Vedo tanta ipocrisia in giro: da Vieni via con Me agli studenti in piazza, passando per Fini e Berlusconi. Sento tutti, escluso nessuno, che strillano, minacciano e si agitano solo per propri interessi personali.
Non sento nessuno, proprio nessuno, parlare del Paese.

Non a caso viviamo nel Paese dei furbi o, a dirla più poeticamente, dei mille campanili: in Italia pensiamo solo al nostro personale tornaconto, non riusciamo (forse mai ci riusciremo) a fare sistema.

Non esiste una società perfetta, esistono però situazioni migliori di altre. Ho conosciuto una persona eccezionale che da Brindisi è finito ad essere uno dei top manager dell'acceleratore di Stanford. Non è una persona qualunque, questo è ovvio, ma è anche la dimostrazione che se pur non esistono società perfette, esistono contesti che permettono alle persone di arrivare. Io credo che il mio paese mi debba semplicemente dare le opportunità per crescere, ma poi debba premiare i migliori e non dare tutto a tutti.

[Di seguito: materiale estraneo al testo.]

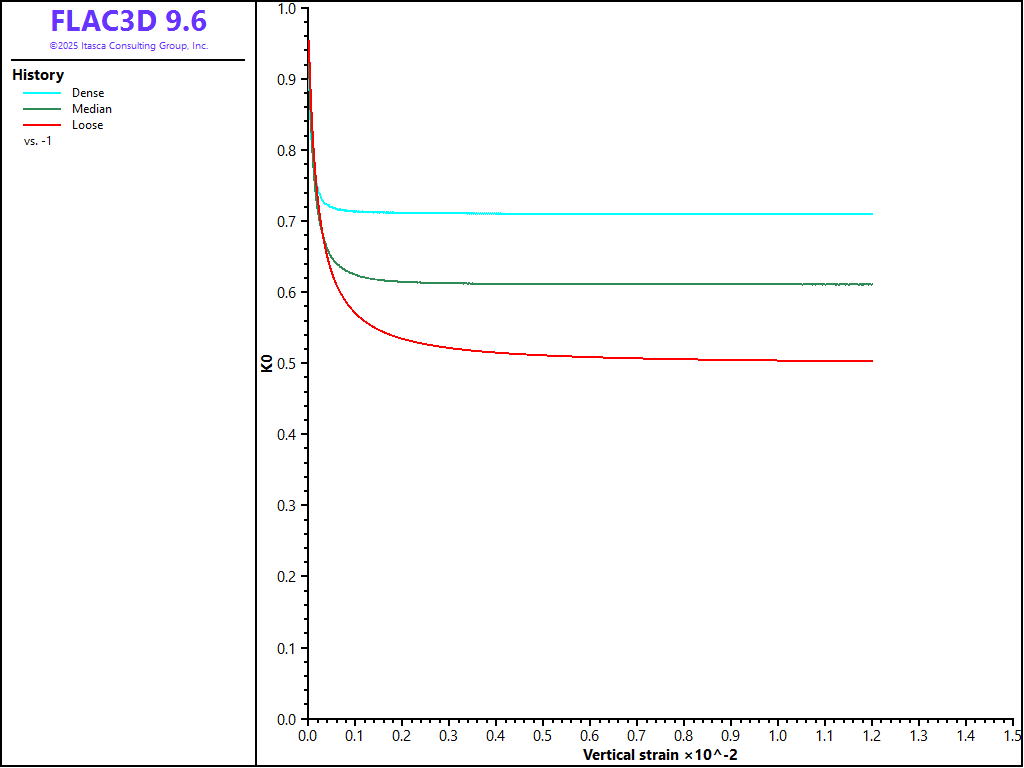Click the 0.0 tick label on the y-axis
The height and width of the screenshot is (768, 1024).
tap(286, 719)
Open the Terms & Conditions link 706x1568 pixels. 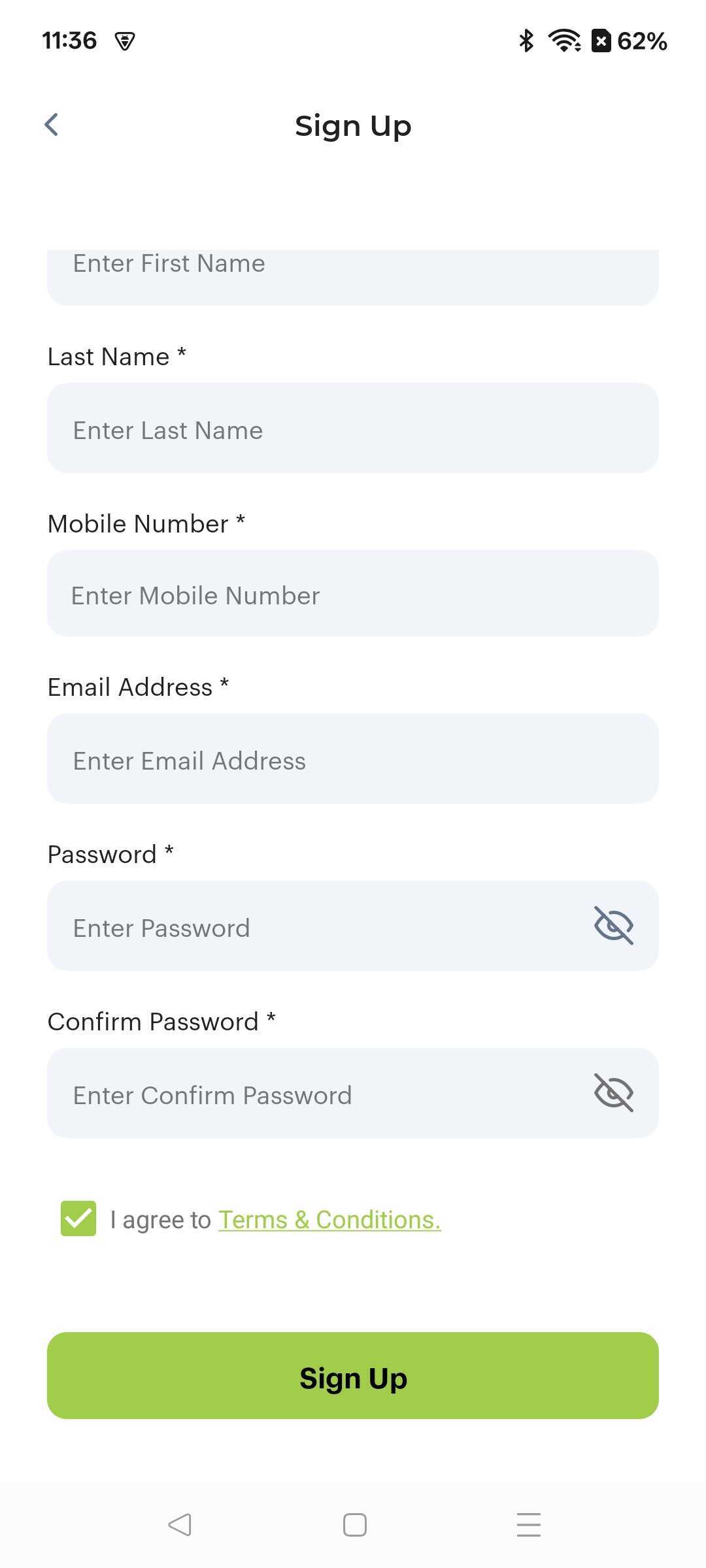pyautogui.click(x=329, y=1220)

Oggi il mio paese non mi da nemmeno la possibilità di partire ed il motivo per cui non me la da non è Berlusconi, come non lo è Bersani (a dimostrare quanto sono inefficaci i nostri politici che non riescono a fare neanche del male): il motivo sono le tasse, le banche, le provincie, gli statali, gli avvocati, i commercialisti, i tassisti, gli insegnanti, i comunisti, i fascisti, la lega, i medici, i cuochi ed i camerieri; i sindaci, i mafiosi, i ladri, i poliziotti ed i carabinieri…
Insomma senza che faccio la lista di tutti gli italiani credo sia chiaro il concetto: in Italia tutti vogliono tutto. E senza dare niente in cambio.

É impossibile.

A questo paese, per poter sopravvivere, servono drastiche riforme strutturali che per forza di cose andranno ad incidere su qualcuno. E premiare quelli migliori di altri. No way: è così. Mi dispiace per i mediocri che portano voti.

Allora chiedo per cortesia a tutti coloro i quali impediscono anche ai pochi, come il sottoscritto, di fare il suo piccolo e misero lavoro, di lasciarmi lavorare in pace, in un clima sereno, almeno finché mi organizzo per togliere il disturbo. Per lasciarvi agonizzare in pace.